▶ [SHORT EXERCISE]: Render part of the listing below as a Markdown table with the columns Row and Text, starting at the line that has "This screenshot has" and stopping after the line that has "point(788,140)". Number the rows, omit blank lines, and leave the pictures out of your answer.

▶ [RAW RECORDS]:
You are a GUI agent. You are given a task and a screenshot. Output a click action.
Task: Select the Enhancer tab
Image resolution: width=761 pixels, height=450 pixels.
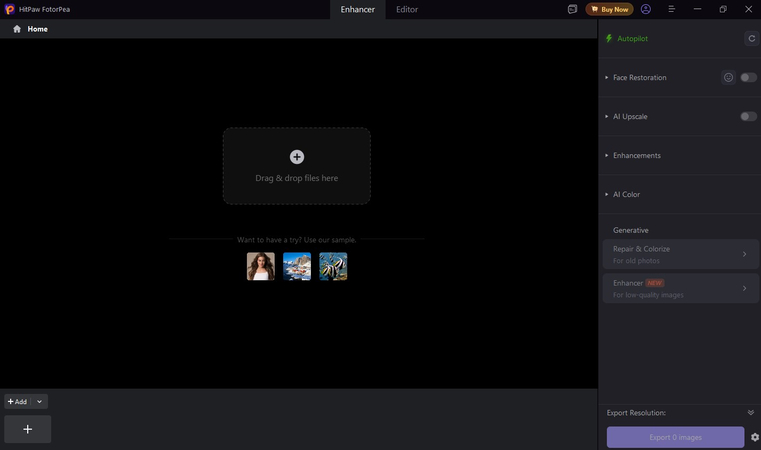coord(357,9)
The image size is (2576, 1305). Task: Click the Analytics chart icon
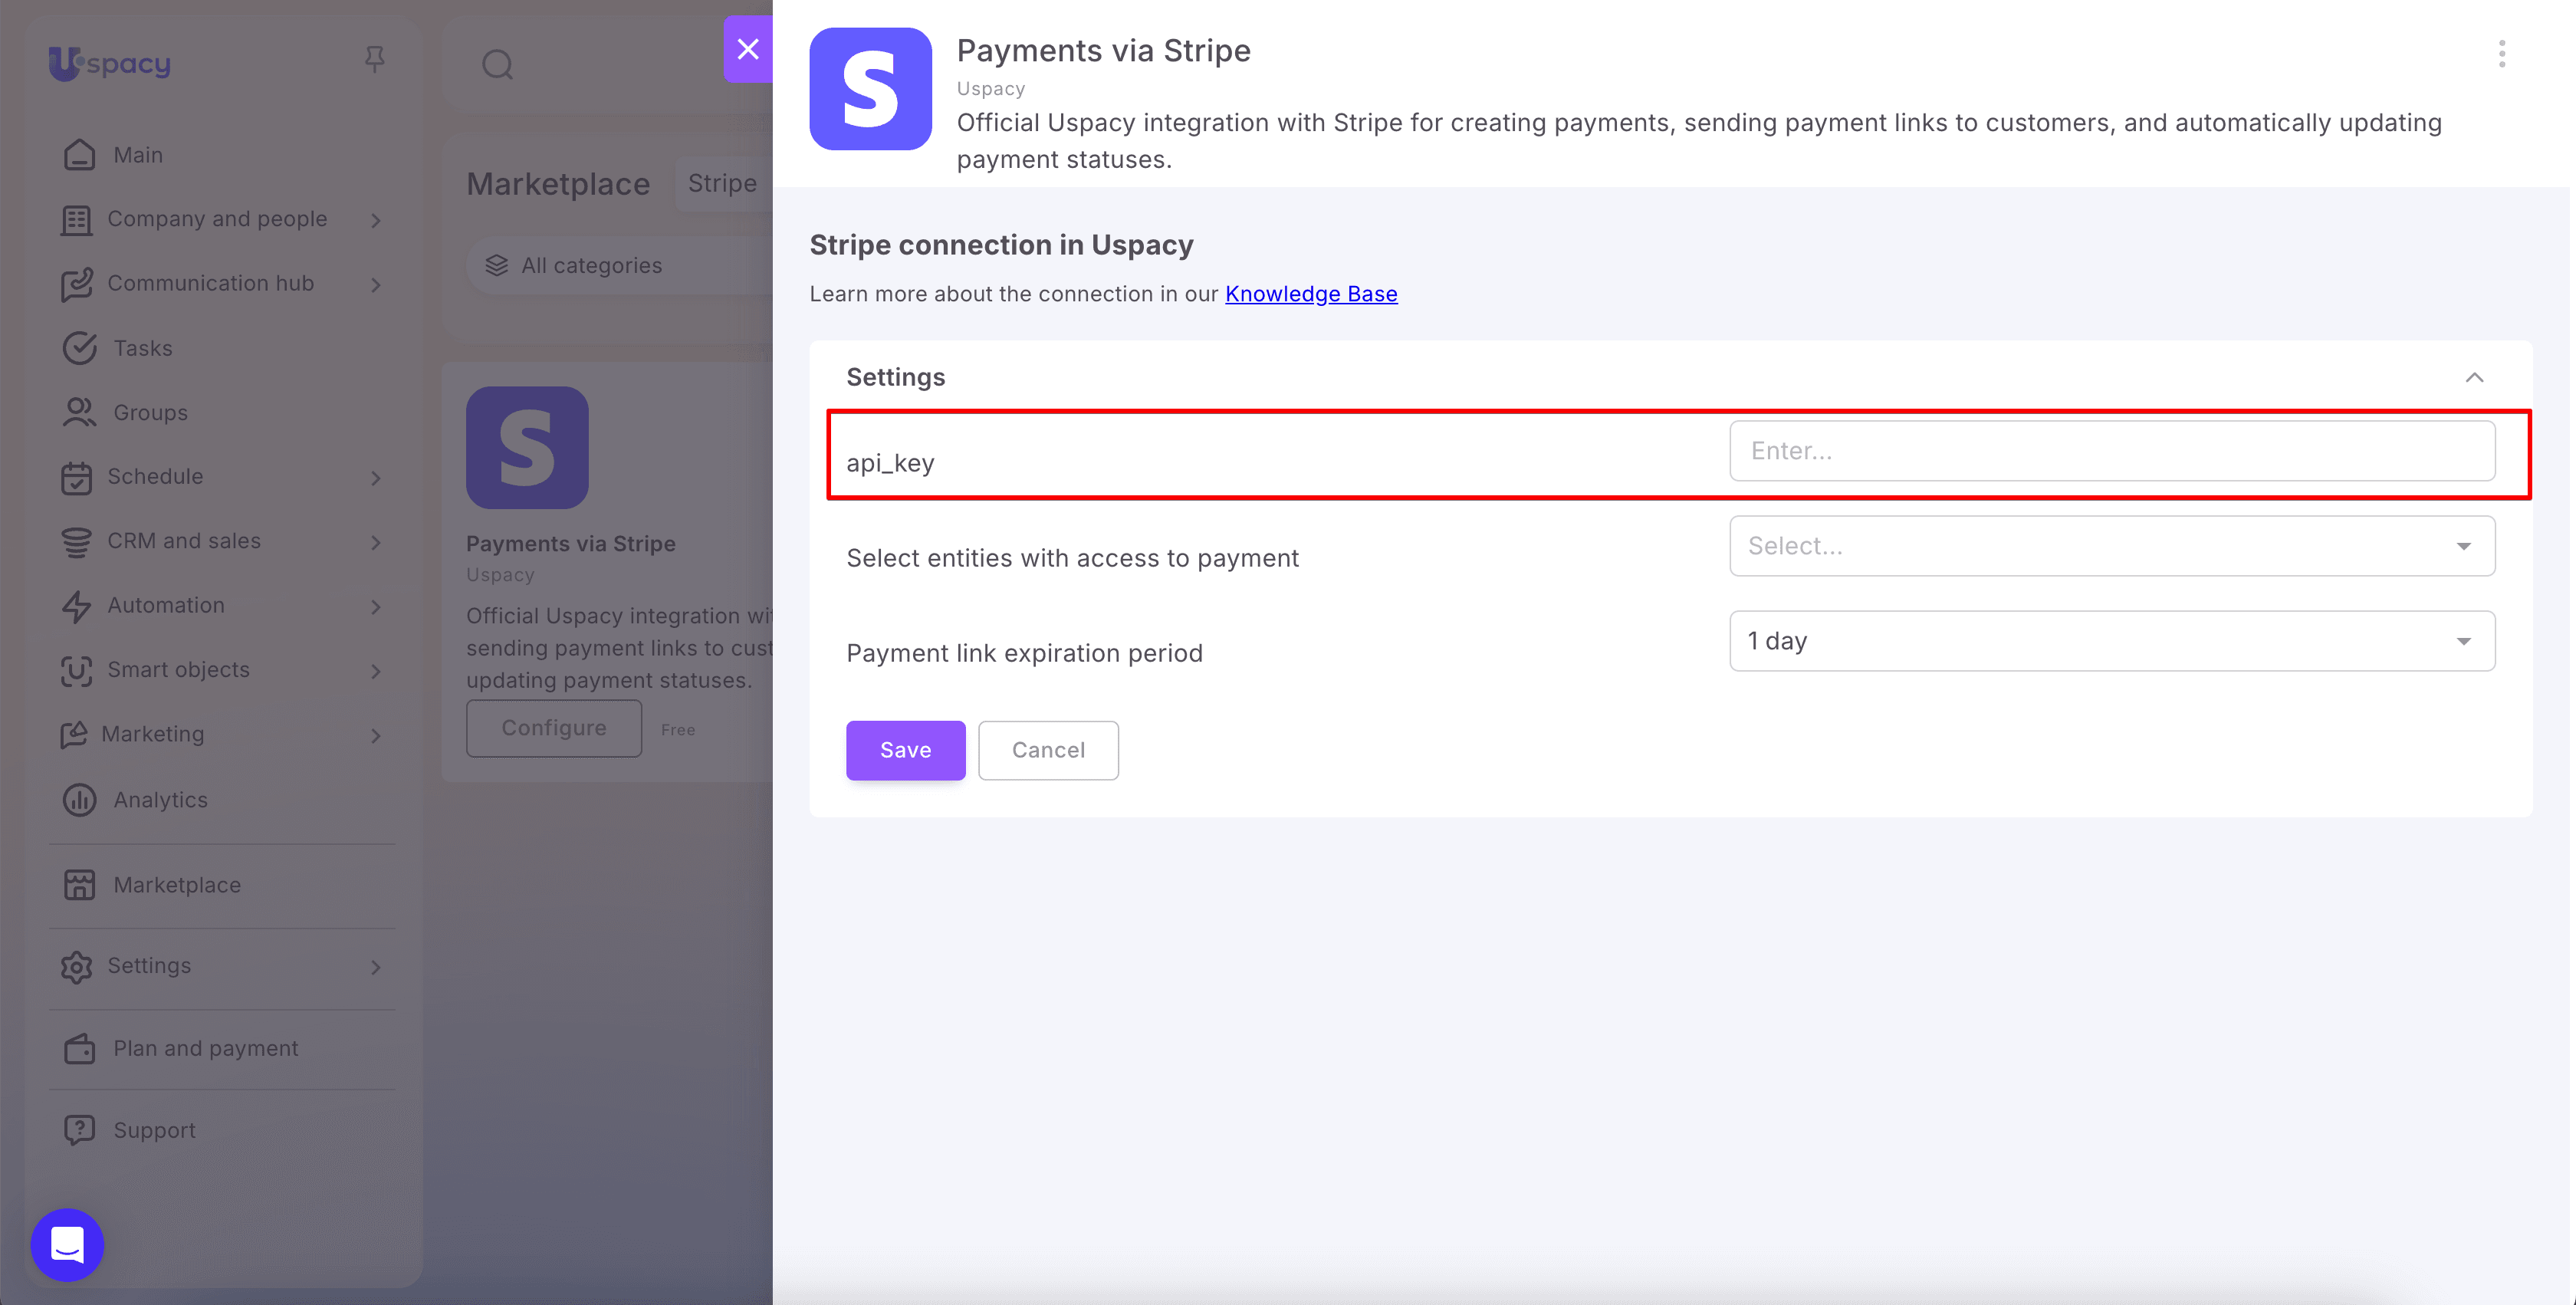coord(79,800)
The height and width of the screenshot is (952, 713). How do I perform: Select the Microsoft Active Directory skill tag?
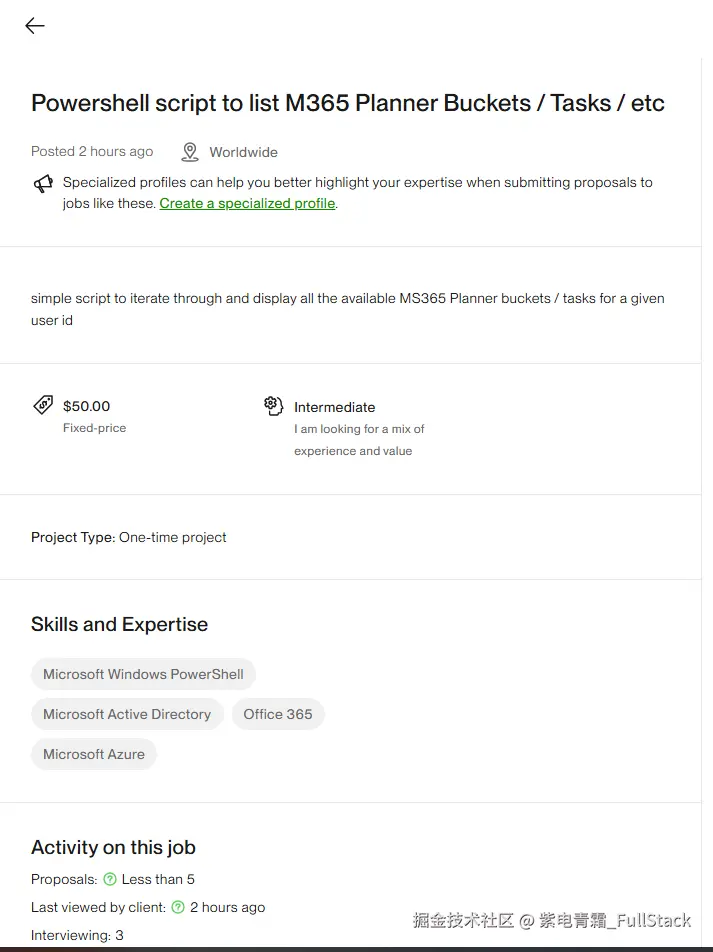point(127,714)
--
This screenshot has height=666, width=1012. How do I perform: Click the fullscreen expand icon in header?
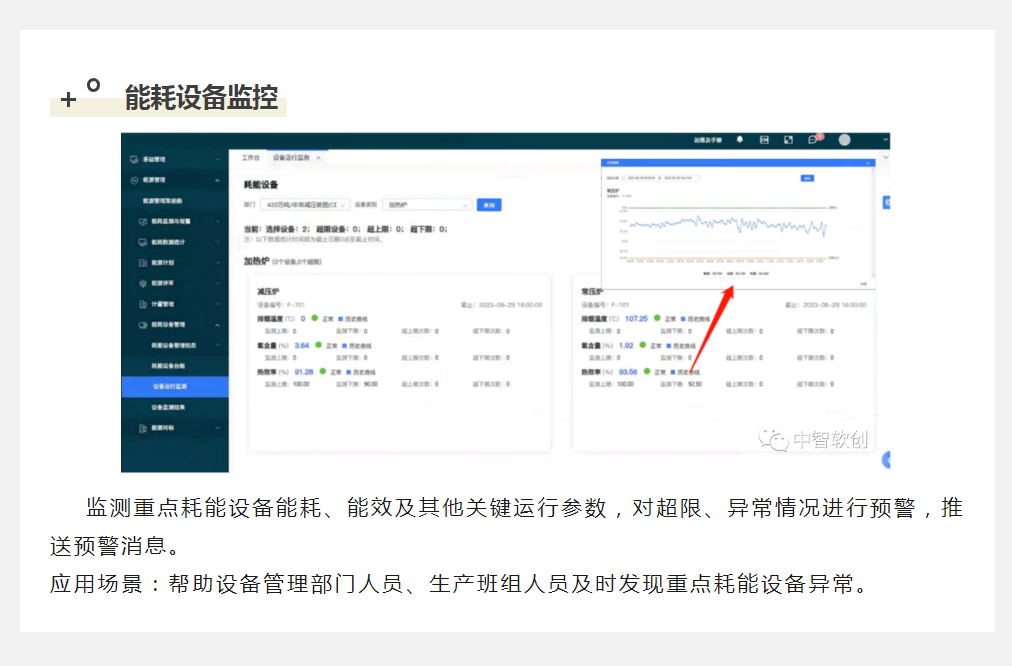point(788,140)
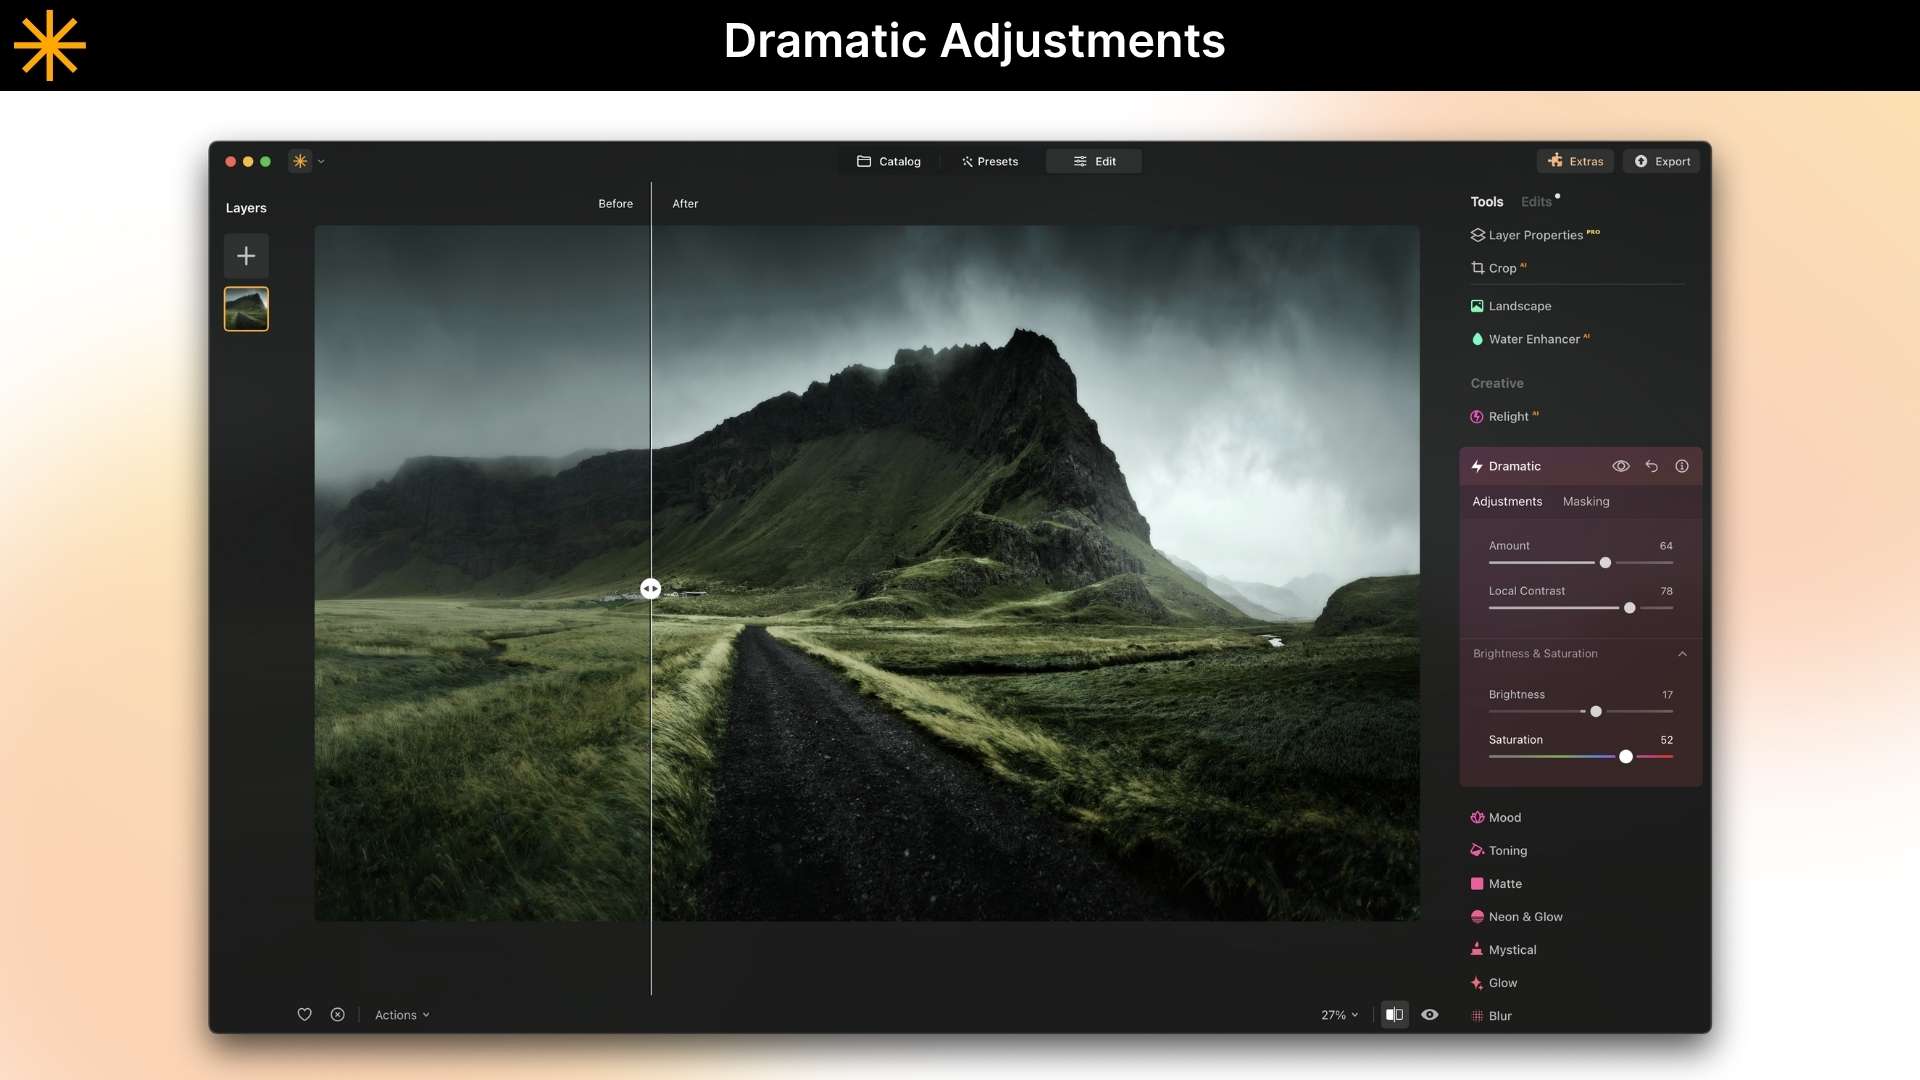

▶ [EXERCISE ANSWER]:
| Row | Text |
|---|---|
| 1 | This screenshot has height=666, width=1012. How do I perform: Click the fullscreen expand icon in header? |
| 2 | point(788,140) |